» **Document segment**
________

Union-Find Algorithm | Set 2 (Union By Rank and Path Compression) | GeeksforGeeks

The idea is to always attach smaller depth tree under the root of the deeper tree. This technique is called union by rank.

The second optimization to naive method is Path Compression. The idea is to flatten the tree whenfind() is called. When find() is called for an element x, root of the tree is returned. The find() operation traverses up from x to find root. The idea of path compression is to make the found root as parent of x so that we don’t have to traverse all intermediate nodes again. If x is root of a subtree, then path (to root) from all nodes under x also compresses.

The time complexity of each operations becomes even smaller than O(Logn). In fact, amortized time complexity effectively becomes small constant.

struct subset
{
    int parent;
    int rank;
};
int find(struct subset subsets[], int i)
{
    // find root and make root as parent of i (path compression)
    if (subsets[i].parent != i)
        subsets[i].parent = find(subsets, subsets[i].parent);
 
    return subsets[i].parent;
}
void Union(struct subset subsets[], int x, int y)

________

Dataset entries:

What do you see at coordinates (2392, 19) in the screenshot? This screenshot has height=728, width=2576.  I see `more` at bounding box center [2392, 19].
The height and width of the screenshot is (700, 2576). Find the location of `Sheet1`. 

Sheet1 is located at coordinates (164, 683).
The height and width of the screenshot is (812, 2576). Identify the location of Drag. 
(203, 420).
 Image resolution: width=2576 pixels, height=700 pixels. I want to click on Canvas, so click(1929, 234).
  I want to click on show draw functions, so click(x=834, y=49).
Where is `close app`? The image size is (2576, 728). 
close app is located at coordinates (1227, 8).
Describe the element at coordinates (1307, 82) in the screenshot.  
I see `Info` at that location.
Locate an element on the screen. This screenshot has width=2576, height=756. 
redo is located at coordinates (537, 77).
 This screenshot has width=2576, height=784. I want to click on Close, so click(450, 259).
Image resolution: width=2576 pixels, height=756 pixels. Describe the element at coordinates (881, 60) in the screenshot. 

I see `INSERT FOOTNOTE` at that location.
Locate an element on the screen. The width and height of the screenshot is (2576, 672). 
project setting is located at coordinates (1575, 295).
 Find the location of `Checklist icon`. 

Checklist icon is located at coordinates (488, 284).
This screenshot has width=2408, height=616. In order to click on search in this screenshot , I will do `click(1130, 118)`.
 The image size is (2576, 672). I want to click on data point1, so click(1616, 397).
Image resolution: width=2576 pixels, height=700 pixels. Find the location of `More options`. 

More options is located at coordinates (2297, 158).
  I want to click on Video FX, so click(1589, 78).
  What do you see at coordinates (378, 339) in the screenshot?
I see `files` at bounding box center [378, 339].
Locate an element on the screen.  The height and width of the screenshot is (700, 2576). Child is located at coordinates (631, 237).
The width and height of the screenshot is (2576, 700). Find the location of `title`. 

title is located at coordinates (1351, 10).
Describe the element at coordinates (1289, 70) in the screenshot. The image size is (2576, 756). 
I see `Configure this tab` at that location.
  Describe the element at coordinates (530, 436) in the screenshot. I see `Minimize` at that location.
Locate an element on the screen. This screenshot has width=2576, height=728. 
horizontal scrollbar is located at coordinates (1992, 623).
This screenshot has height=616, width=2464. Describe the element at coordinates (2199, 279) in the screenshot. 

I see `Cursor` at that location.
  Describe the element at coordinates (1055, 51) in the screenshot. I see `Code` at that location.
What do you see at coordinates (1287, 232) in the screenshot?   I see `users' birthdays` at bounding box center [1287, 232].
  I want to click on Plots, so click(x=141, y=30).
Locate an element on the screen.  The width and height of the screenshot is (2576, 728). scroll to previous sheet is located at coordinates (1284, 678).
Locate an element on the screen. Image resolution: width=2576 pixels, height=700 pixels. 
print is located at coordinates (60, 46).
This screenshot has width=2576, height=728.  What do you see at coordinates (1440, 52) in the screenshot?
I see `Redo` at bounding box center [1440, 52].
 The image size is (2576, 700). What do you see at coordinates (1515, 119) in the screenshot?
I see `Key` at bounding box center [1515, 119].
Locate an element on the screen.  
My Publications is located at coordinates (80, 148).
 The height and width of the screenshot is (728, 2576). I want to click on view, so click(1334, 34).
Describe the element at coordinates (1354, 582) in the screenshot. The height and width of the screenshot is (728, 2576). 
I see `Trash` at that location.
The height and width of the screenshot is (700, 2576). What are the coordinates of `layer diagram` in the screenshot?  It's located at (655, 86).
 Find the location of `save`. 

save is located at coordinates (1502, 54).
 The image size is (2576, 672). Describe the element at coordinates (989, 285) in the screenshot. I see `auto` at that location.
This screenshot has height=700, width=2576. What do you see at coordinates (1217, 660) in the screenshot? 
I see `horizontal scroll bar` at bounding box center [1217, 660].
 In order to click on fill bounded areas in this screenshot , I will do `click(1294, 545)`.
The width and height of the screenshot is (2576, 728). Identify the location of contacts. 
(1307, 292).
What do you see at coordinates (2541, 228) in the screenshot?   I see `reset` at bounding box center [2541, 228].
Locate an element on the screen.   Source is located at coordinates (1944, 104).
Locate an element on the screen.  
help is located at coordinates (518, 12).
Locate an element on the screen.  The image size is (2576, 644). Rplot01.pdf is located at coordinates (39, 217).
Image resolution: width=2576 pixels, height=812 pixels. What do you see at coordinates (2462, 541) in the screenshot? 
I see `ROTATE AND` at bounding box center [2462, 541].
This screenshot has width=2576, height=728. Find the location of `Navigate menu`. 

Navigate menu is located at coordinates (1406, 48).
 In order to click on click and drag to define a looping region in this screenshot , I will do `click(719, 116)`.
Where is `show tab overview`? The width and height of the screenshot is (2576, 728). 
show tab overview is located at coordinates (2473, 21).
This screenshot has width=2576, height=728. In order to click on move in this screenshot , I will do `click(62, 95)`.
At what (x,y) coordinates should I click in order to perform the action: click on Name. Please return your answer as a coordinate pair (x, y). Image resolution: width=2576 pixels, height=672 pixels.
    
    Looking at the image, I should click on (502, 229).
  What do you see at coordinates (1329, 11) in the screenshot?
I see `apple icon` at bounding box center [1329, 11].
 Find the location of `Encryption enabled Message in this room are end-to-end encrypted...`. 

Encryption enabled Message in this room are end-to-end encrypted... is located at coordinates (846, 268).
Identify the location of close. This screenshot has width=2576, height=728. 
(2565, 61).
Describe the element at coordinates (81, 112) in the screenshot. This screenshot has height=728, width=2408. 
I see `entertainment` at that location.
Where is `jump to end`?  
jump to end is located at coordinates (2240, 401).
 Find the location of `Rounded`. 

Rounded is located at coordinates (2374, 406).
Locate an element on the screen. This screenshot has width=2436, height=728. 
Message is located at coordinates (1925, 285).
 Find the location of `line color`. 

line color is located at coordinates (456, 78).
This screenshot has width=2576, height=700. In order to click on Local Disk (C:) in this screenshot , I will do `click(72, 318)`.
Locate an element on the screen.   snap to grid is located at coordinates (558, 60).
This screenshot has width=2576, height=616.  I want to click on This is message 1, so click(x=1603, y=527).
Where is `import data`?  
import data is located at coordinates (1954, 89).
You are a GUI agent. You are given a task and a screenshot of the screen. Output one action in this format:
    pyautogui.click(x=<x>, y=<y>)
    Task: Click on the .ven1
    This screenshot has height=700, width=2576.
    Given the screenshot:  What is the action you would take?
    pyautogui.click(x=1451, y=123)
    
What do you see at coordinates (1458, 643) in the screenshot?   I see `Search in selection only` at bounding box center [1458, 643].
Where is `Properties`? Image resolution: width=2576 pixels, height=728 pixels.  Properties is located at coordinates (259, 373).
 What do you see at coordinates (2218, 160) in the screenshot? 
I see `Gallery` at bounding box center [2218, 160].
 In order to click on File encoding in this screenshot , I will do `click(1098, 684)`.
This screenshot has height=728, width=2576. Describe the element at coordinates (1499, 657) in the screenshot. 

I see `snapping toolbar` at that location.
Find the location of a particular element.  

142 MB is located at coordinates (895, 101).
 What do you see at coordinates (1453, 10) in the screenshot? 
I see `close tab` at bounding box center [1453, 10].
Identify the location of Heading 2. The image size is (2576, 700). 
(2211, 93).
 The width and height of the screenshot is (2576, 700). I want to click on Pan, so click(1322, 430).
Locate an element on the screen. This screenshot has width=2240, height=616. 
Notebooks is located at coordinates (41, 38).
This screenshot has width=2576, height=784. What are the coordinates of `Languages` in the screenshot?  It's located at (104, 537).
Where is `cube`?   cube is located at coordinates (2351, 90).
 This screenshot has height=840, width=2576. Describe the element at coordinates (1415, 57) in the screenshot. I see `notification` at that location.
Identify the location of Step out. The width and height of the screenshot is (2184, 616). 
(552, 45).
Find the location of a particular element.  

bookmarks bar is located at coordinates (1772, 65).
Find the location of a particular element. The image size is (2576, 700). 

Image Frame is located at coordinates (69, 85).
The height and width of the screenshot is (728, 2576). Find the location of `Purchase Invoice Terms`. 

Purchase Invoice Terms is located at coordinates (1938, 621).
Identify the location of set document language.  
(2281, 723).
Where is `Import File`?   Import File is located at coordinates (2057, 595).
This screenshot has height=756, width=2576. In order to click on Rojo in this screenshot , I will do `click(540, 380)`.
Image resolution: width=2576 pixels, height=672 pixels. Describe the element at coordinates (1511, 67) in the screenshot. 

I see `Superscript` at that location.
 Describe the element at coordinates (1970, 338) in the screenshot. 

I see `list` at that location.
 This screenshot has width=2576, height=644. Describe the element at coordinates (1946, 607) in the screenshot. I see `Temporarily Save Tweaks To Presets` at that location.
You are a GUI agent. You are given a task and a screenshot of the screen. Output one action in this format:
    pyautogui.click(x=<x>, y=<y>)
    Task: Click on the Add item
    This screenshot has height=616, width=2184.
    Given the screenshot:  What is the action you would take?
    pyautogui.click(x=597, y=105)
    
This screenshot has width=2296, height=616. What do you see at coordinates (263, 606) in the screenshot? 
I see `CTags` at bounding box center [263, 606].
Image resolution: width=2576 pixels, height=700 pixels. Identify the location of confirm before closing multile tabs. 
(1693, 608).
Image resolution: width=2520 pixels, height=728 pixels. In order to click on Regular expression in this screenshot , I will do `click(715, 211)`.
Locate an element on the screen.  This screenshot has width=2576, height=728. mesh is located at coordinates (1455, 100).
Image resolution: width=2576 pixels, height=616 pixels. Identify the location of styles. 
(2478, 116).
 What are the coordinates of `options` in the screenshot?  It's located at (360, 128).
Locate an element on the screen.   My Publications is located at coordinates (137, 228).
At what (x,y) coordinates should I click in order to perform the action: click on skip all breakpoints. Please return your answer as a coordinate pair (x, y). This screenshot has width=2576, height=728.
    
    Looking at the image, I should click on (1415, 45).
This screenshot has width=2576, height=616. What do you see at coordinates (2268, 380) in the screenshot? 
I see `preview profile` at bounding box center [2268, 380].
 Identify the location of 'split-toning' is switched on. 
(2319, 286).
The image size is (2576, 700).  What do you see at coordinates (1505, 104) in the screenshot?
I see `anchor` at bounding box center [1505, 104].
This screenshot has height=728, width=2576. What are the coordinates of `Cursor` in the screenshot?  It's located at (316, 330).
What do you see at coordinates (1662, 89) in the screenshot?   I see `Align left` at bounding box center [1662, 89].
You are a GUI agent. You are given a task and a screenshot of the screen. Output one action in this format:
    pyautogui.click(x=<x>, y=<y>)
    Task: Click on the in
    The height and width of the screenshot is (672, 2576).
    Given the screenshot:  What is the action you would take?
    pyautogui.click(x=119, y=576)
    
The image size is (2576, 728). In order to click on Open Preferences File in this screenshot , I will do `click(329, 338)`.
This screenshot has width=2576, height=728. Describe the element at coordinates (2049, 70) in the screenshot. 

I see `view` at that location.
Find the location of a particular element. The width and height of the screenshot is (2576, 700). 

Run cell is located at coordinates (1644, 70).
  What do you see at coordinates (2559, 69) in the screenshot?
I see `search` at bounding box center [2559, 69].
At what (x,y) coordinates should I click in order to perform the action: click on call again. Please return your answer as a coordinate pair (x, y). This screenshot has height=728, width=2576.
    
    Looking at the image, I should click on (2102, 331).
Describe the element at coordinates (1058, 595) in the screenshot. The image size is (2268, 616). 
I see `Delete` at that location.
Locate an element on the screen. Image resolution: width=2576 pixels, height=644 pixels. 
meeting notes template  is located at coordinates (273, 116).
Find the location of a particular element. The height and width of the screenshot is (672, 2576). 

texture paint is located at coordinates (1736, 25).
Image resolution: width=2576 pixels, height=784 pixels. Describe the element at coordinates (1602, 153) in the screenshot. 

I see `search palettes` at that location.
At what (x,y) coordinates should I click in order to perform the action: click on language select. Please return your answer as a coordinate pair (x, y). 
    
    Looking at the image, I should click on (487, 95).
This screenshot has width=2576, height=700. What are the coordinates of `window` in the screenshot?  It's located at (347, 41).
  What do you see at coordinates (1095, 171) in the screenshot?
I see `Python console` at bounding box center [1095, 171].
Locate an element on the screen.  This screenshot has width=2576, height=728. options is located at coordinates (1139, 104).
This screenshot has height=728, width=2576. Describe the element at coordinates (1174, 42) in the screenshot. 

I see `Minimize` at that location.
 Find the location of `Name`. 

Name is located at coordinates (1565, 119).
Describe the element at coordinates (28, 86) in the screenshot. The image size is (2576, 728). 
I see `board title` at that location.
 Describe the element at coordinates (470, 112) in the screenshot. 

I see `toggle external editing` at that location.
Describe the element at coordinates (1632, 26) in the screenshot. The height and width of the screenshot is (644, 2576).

________

» **Instruction**
Decide whether each statement agrees with the union-find text, answering yes or no and quoting the exact words of the text that settle it. 1. Attaching the tree of smaller depth under the root of the deeper tree is called union by rank. 2. Path compression makes the found root the parent of x. 3. With these optimizations, the time complexity of each operation becomes larger than O(Logn). You will not need the items for any of this.

» **Correct result**
1. Yes: "This technique is called union by rank."
2. Yes: "The idea of path compression is to make the found root as parent of x"
3. No: "The time complexity of each operations becomes even smaller than O(Logn)."